O rendimento disponível das famílias vai descer, as empresas vão ter dificuldades em obter produtos (e podem mesmo ter de parar), o comércio entre países está limitado e, acima de tudo, há incerteza. Estes são os quatro canais de impacto da guerra que é travada na Ucrânia por parte da Rússia, intensificados pelas consequências das sanções económicas.
O cenário é traçado pelo diretor-adjunto do departamento de estudos do Banco de Portugal, João Amador, numa conversa que tem no podcast feito pela própria autoridade bancária e que foi divulgado na sequência da divulgação do Boletim Económico, altura em que baixou a projeção de crescimento de 5,8% para 4,9% em 2022, com uma redução também prevista para o ano seguinte.
Aumento das matérias-primas importadas
O primeiro canal tem que ver com o aumento do preço das matérias-primas que Portugal importa, como as fontes de energia (petróleo e gás) ou os cereais. “Temos os produtores a enfrentar maiores custos de produção e vão exigir preços mais altos por unidade produzida”, sintetiza.

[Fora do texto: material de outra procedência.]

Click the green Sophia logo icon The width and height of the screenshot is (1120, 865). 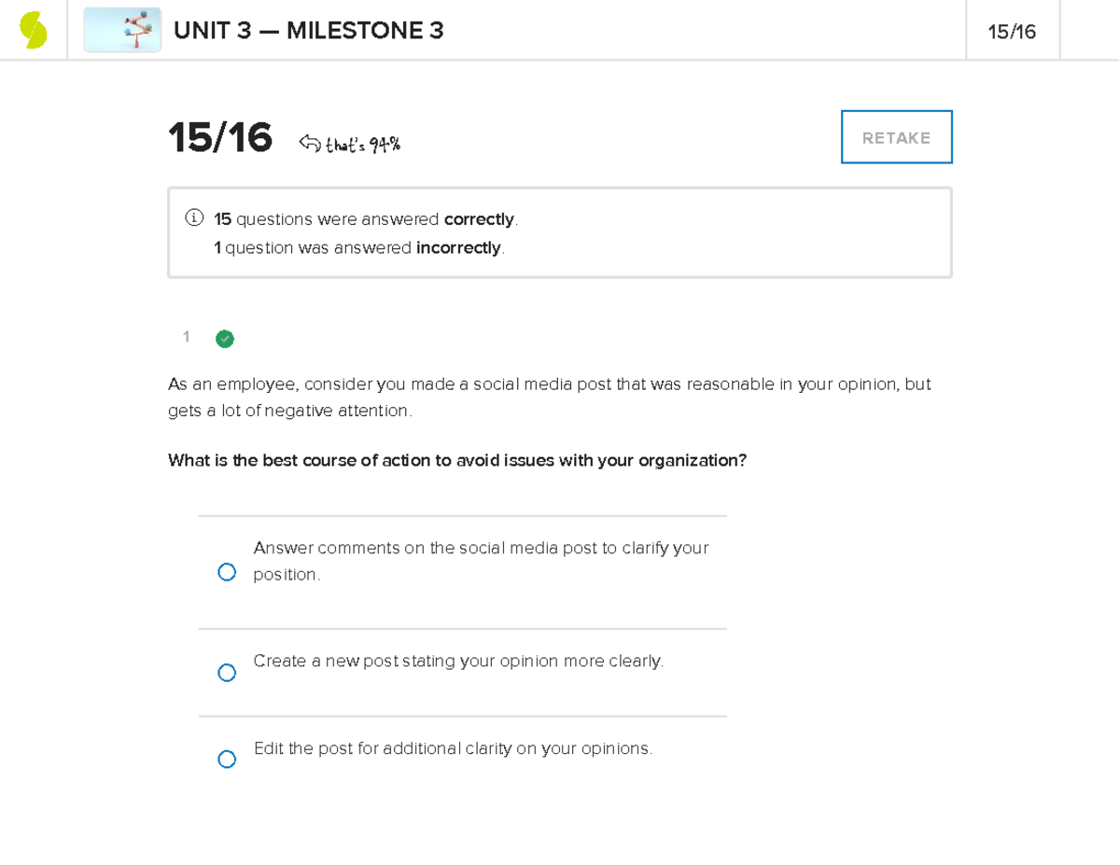pos(34,31)
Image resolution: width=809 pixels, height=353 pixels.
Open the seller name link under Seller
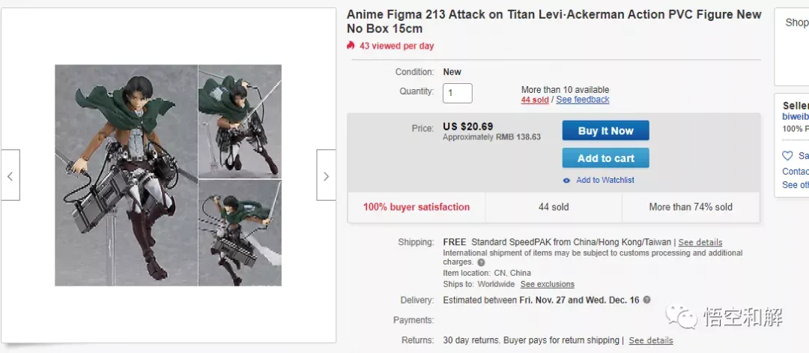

Já tem vindo a acontecer e é uma nova pressão colocada quando já havia sectores sob pressão – já acontecia por exemplo nos preços do papel, que levou produtoras a aumentar preços. Em consequência, há uma “queda do poder aquisitivo” dos portugueses.
“Quando temos estas duas forças, temos no final preços mais altos e menores quantidades produzidas e consumidas, e menos rendimento”, sintetiza João Amador no podcast.
Perturbações na produção
O segundo canal mencionado pelo diretor-adjunto do Banco de Portugal passa pelas “perturbações diretas na produção”, como sejam as dificuldades de transporte e as paragens no abastecimento. Mais uma vez, a pandemia já tinha levantado estes problemas, pelo que agora há um agravar da situação.
O caso dos chips para a eletrónica é um dos exemplos dados pelo responsável. Há “elementos para a produção dos chips incorporados nos aparelhos eletrónicos, fornecidos a partir da Ucrânia”, e “uma paragem poderá ter consequência em toda a indústria mais eletrónica”.
“No entanto, a capacidade de adaptação das empresas – já demonstrada durante a pandemia – mitiga o impacto deste tipo de choques no médio prazo”, é o que diz o supervisor no Boletim Económico que foi divulgado.
O comércio
Todos estes problemas têm implicações nas trocas comerciais entre os países. Diretamente nem há grande ligação entre Portugal e a Rússia e a Ucrânia, as duas economias mais expostas à guerra. Os dois países representam 0,4% das exportações nacionais e 2% das importações de bens, segundo os dados de 2015 a 2019. Mas o mundo está interligado.
“É limitado, mas há muitos países com os quais comerciamos bastante que são mais afetados. Os efeitos indiretos, em termos de procura externa dirigida a Portugal, as coisas podem ser mais significativas”, continua o responsável do supervisor.
A incerteza
Por fim, nas estimativas da autoridade comandada por Mário Centeno, há um quarto canal de impacto: há incerteza e há impacto nos mercados financeiros. O pessimismo adia decisões de consumo de família e adia decisões de investimento de empresas. O que paralisa a economia.
A contribuir para todo este cenário “adverso” há ainda as consequências das sanções, acrescenta a economista do Banco de Portugal Gabriela Castro. Há “consumidores e grandes empresas mais resistentes em adquirir matéria-prima que provém da Rússia”, tendo em conta as sanções impostas em determinadas áreas (isto apesar de a exposição ao país até ser limitado), mas há um problema: “retaliações”. Uma “possível sanção russa a fornecimentos de energia” teria grandes consequências na zona euro e, claro, em Portugal, disse a economista no mesmo podcast.